Sometimes a person just needs to turn his back, avert her eyes, throw caution out the window, and just jump in the car and rip out of the yard with tires squealing. Forget the acres of grain still, God help us, lying in swaths that are now under water. Forget the flowerbed prep that never happened. Likewise the grass springing up before our very eyes or the weeds going to seed. Forget the unidentifiable fuzz growing in the fridge or the dust bunny orgy under the furniture. Postpone tackling your home-based business to-do list because working evenings and weekends isn’t good for the soul.
If you can manage to all that guilt-free, you can spend some quality time with your family. Go to a ball tournament in Sherwood Park and see your seven-year-old grandson bring in two runs, be called out when a fly ball is caught, make that metal bat pay when he connects. Feel bad when he makes an error or gets shale burn on his palms. Be shocked at how tall he’s has grown, how athletic he is. Learn he’s off to a couple of golf tournaments in Denver at month end even though he loves hockey best, golf second, ball third. Bring him two-foot long Nibs licorice as a treat after “real food.”
Go back to the house and get tackled and hugged to pieces. Discover that Kade’s high chair is no more and he eats (or not) at the big table. That he still has a favourite place to plant himself in the living room as he fills his diaper but that peeing in the potty now happens routinely. Notice that his vocabulary is growing but realize closed captioning would come in handy when no one understands a thing he says. Oh my Dod, he’s funny except when he says, “No way, Jose” in that oppositional way unique to two-year olds.
Find out that Carrie’s gall bladder operation incisions are healing quite well. That Greg now has a work visa and was in Texas for a week building the customer base. That the junket to Denver will be a road trip?are we there yet? And that to save the sanity of the parents, they’re willing to let the boys minds turn to mush?courtesy the WiFi in the Denali truck. Two days of video games and movies, anyone?

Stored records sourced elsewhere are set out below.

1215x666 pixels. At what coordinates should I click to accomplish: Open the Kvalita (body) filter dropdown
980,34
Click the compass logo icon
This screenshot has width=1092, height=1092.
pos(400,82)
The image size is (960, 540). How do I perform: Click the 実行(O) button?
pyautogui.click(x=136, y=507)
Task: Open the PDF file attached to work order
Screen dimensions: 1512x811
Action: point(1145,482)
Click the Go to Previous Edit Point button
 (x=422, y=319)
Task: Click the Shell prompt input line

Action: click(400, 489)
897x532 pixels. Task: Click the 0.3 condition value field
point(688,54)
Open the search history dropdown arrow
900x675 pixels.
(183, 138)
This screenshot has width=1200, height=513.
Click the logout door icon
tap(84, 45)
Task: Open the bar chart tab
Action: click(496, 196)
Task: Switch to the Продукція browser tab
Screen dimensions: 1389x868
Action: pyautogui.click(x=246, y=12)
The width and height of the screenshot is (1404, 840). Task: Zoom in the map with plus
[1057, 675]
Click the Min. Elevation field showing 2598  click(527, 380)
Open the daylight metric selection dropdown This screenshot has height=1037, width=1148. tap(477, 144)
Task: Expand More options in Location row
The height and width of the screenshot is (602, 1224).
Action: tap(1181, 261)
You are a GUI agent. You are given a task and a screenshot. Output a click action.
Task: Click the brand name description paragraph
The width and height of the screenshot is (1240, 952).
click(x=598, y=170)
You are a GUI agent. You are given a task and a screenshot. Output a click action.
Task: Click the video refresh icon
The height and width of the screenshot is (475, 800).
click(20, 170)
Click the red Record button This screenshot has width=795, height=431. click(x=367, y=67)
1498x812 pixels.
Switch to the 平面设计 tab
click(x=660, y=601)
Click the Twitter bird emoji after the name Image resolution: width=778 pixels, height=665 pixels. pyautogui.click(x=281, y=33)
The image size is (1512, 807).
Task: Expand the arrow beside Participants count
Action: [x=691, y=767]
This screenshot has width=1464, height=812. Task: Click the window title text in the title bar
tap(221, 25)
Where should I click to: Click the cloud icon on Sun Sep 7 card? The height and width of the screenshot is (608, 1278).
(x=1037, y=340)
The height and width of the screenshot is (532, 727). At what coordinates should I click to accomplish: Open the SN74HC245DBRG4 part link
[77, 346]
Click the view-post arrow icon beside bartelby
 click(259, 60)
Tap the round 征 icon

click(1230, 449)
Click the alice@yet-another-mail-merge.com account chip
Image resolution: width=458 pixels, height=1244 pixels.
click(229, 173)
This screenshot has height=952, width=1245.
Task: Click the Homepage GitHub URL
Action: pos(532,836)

We hear that the landscaping of the acreage continues and that the zero-turn John Deere mower will be traded in for one Grady can operate. That Grady’s August birthday will involve a climbing wall and that fancy fidget spinner moves are harder than they look.
Nothing we could have done at home today comes close to what we saw, felt, heard, and learned by leaving home and “scheduling” this visit. Another reminder that time marches on, that memories don’t happen accidentally, and that relationships are only as good as the effort they receive. Running away from home may be the best decision you can make, from where I sit.